BW-201c · Module 3
The Living Document — Version Control, Review Cycles, and Knowing When to Retire
4 min read
Every document is accurate at the moment of its creation and becomes progressively less accurate as the world it describes changes. This is not a documentation failure — it is the nature of documentation in a changing environment. The discipline is not to prevent documents from becoming outdated (impossible), but to detect when they have become outdated and act appropriately: update them when the underlying process has changed, or retire them when the process they document no longer exists.
The living document is not a metaphor for constant editing. It is a structured approach to document lifecycle: defined review triggers, version control that makes the history visible, retirement criteria that remove outdated content before it misleads practitioners, and an update process that is low enough friction that owners will actually complete it.
- Version Control That Is Actually Used Version control for documentation does not require complex systems. It requires a version number in the document header, a change log that records what changed in each version and why, and a clear designation of which version is current. The practitioner who finds an outdated version should immediately be able to identify it as outdated (the version number does not match the current version) and find the current version (the index points to it). Simple version numbering — v1.0, v1.1, v2.0 — is sufficient. The complexity is in the discipline of using it consistently.
- Review Triggers Beyond Cadence Scheduled review cadences catch slow drift. They do not catch sudden changes. Every documentation system needs trigger-based review criteria: what events require immediate document review regardless of the scheduled cycle? A process change. A system update. A regulatory change. A pattern of practitioner errors that suggests the SOP is being followed incorrectly. The owner of a document should receive notification when any trigger event occurs, and the review should happen within a defined window — typically two weeks for critical procedures, four weeks for less critical ones.

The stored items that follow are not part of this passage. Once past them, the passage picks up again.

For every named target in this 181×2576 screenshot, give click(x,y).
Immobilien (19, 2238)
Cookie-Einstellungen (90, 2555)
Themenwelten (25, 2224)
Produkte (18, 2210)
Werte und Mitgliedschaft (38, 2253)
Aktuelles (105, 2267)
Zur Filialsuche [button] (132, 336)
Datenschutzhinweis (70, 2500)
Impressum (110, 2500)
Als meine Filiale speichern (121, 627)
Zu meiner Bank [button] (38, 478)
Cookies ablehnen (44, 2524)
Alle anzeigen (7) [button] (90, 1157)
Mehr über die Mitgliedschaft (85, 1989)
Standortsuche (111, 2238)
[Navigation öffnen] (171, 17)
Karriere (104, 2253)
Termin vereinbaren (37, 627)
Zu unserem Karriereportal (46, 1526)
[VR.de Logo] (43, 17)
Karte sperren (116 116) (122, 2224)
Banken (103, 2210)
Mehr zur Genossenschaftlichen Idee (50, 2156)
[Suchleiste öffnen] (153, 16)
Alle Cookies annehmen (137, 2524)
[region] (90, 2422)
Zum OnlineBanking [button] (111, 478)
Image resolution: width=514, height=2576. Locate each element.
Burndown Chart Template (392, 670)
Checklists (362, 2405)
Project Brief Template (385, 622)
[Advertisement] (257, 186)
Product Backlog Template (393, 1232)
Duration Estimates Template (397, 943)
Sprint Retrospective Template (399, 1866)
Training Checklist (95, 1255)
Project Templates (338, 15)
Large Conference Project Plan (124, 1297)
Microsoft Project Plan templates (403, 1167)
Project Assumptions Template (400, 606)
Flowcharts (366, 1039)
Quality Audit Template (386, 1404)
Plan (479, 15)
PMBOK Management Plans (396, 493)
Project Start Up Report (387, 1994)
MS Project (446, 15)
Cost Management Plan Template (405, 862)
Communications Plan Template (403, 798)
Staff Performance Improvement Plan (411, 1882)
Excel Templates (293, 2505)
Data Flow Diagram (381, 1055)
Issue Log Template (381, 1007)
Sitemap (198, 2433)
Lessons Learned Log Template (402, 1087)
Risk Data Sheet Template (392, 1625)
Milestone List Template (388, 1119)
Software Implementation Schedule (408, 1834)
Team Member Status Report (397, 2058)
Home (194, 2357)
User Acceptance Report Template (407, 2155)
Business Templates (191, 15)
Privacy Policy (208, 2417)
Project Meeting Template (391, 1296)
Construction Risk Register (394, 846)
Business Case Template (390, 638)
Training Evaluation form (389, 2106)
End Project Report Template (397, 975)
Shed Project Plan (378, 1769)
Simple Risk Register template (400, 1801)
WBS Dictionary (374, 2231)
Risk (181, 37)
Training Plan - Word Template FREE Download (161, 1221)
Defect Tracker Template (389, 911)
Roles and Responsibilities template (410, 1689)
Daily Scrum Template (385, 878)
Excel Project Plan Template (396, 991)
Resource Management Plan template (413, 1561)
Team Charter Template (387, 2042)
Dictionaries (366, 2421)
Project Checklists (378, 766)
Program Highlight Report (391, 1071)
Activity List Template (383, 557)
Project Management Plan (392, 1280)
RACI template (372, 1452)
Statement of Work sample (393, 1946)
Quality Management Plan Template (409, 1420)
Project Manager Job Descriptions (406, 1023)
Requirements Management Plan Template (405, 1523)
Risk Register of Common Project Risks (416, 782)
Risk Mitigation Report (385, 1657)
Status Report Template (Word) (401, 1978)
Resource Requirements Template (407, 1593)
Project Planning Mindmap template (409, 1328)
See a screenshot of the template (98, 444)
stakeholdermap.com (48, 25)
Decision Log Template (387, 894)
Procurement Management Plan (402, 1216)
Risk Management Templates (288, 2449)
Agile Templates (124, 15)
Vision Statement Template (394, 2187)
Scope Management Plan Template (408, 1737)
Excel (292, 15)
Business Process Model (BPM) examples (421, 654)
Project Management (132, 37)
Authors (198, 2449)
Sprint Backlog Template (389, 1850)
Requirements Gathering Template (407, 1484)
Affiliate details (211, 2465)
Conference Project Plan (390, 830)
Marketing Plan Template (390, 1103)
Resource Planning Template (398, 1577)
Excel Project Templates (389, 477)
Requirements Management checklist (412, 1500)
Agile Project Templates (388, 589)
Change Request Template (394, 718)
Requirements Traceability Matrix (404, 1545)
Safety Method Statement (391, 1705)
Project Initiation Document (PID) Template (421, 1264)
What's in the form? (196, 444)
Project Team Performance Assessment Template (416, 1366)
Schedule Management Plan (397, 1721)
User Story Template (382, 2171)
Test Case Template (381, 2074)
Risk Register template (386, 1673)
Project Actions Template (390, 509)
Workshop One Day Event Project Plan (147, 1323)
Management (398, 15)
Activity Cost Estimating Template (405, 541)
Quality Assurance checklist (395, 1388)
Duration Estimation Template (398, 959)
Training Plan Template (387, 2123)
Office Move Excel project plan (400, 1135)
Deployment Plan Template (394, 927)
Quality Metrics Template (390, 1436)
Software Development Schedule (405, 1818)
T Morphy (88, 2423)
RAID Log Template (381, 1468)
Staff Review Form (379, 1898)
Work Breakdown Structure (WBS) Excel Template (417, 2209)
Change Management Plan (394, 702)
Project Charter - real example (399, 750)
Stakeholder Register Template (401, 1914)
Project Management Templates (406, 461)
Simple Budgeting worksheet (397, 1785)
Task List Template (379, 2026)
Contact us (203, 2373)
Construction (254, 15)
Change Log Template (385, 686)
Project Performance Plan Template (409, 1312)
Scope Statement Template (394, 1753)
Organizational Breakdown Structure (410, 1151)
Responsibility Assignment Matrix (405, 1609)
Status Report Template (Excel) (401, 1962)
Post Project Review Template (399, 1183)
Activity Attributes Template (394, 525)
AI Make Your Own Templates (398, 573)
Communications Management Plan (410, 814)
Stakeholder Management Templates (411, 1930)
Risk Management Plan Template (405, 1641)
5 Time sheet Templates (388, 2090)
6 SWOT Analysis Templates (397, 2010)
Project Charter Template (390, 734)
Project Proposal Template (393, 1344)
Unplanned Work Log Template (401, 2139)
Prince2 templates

- Retiring Content Deliberately Document retirement is the most neglected element of documentation lifecycle management. Documents are easy to create and almost never deliberately deleted. The result is documentation systems that grow in volume, decline in signal-to-noise ratio, and eventually become so cluttered that practitioners stop trusting them. A document should be retired when the process it describes has been superseded, when the system it documents no longer exists, or when the need it served has been absorbed into another document. Retirement means removal from the active documentation system — not archiving where practitioners might still find it.
- The Retirement Decision Before retiring a document, ask three questions. First: is there any practitioner who still relies on this document for a process they are still performing? If yes, update rather than retire. Second: is the information in this document fully captured in a current document? If yes, retire and link to the current document from any referencing pages. Third: is this document being kept for historical or regulatory reasons? If yes, archive with an explicit 'archived — not current' label. If the answer to all three is no, delete it. Deleted content cannot mislead practitioners.
Documentation that is not maintained is not documentation. It is organizational debt — accumulating interest in the form of errors, inconsistencies, and practitioners who have learned to work around the system rather than with it. Maintain what you create. Retire what you cannot maintain. The document that does not exist cannot mislead anyone.
— QUILL
The BW-201c course closes with a final principle that runs through all three modules: documentation is a form of respect. Client deliverables that transfer knowledge without requiring the consultant to explain them respect the client's time and capability. Playbooks and SOPs that actually work respect the practitioners who follow them. Wiki articles that are accurate and findable respect the people who need them at the moment of need. Documentation that is created and forgotten, that is thorough but inaccessible, that is accurate when created and outdated six months later — that documentation respects no one. Write it to be used. Maintain it to remain usable. Retire it when it no longer is.